* Фрагмент текста:
----
Северные Огни
Литературный проект Тараса Бурмистрова

  ГЛАВНАЯ СТРАНИЦА СОДЕРЖАНИЕ САЙТА ПОСЛЕДНИЕ ОБНОВЛЕНИЯ

«Записки из Поднебесной» (путевые заметки)
«Россия и Запад» (антология русской поэзии)
«Вечерняя земля» (цикл рассказов)
«Соответствия» (коллекция эссе)
«Путешествие по городу» (повесть)
«Полемика и переписка»
Стихотворения
В продаже на Amazon.com:






Вторжение Наполеона. Глава 8.

    Эта изменившаяся обстановка постепенно начала приводить и к переосмыслению исторической роли Наполеона, которое происходило не только на Западе, но и в России. Как вскоре стало выясняться, новый (а точнее, старый) политический порядок в Европе, устанавливавшийся «законными монархами» России, Австрии и Пруссии, был более реакционным и более тягостным для народов, чем тот, что насаждался «тираном и узурпатором». На этом фоне образ Наполеона не меркнул со временем, а напротив, разгорался все ярче и ярче. Формировалась «la legende napoleonienne»: «le tyran» превращался в «le heros». С годами все больше бледнели воспоминания о деспотическом режиме Наполеона и все сильнее проступало обаяние его выдающейся личности. Этому способствовал и тот мученический ореол, который стал окружать Наполеона после того, как он оказался в изгнании и заточении: всесильный самодержец, повелевавший всей Европой, преобразился теперь в поверженного гения. Наконец, смерть Наполеона привела к окончательному переосмыслению его образа, ярко высветив его героические и трагические грани.

    Пушкин узнает об этой смерти 18 июля 1821 года и сразу же набрасывает черновой вариант и прозаический план стихотворения, посвященного Наполеону. В то время в России не было еще и следов позднейшего романтического наполеоновского культа. Отношение к свергнутому императору оставалось почти таким же, как в 1812 году; по крайней мере, публикации в русских журналах, откликнувшихся на смерть Наполеона, были выдержаны в том же духе, что и незабвенные инвективы времен Отечественной войны. Пушкинское стихотворение, включенное здесь в Антологию – это первая попытка перекроить образ Наполеона на новый лад. Оно и начинается с декларации того, что «великий человек» «угас» и для него, «изгнанника вселенной», «уже потомство настает»: эпоха Наполеона окончена, настало время подводить итоги. Пушкин и пытается это сделать, но выходит это у него как-то странно и противоречиво. Его стихотворение сплошь насыщено оксюморонами; оно, можно сказать, само является одним большим оксюмороном (оксюморон – это сочетание несочетаемого: горячий лед; сухая вода; американская культура). Образ Наполеона двоится у Пушкина: с одной стороны, это «великий человек» с «чудесным жребием», «могучий баловень побед», чьей «силой роковой» «падают царства»; с другой – это «тиран» с «дерзкой душой» и «погибельным счастьем», вослед которому летит «как гром, проклятие племен». Часто оба эти подхода сталкиваются в одном образе:

    Над урной, где твой прах лежит,

    Народов ненависть почила,

    И луч бессмертия горит.
----
* Материал:
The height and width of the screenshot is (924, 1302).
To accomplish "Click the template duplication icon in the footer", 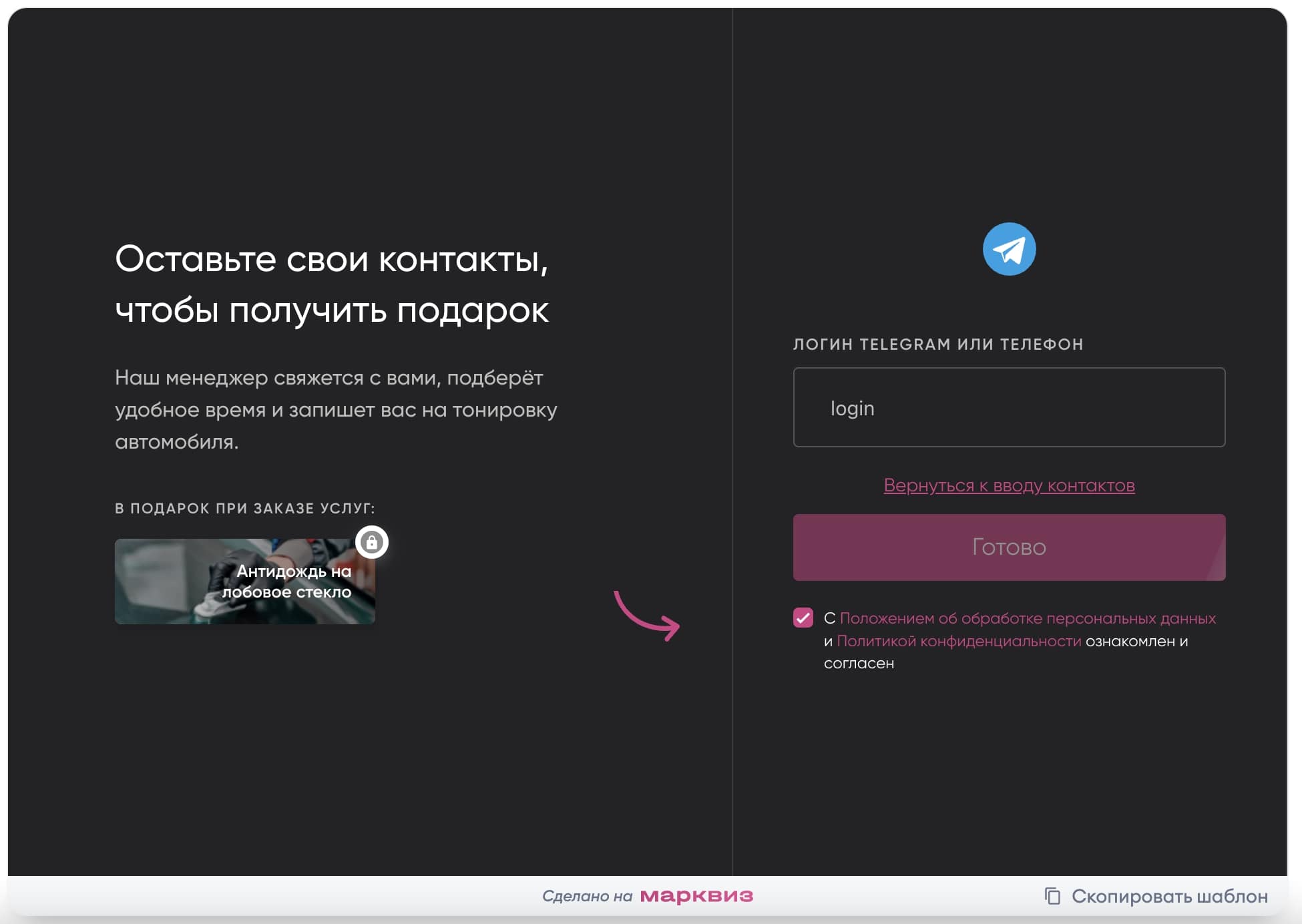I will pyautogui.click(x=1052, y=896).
----
* Задание 1: Перечислите все примеры оксюморона, которые приводятся во фрагменте текста.
* Задание 2: Повторите часть фрагмента текста, начиная со слов «Северные Огни» и заканчивая словами «(антология русской поэзии)».

* Полное решение 1: горячий лед; сухая вода; американская культура

* Полное решение 2:
Северные Огни
Литературный проект Тараса Бурмистрова

  ГЛАВНАЯ СТРАНИЦА СОДЕРЖАНИЕ САЙТА ПОСЛЕДНИЕ ОБНОВЛЕНИЯ

«Записки из Поднебесной» (путевые заметки)
«Россия и Запад» (антология русской поэзии)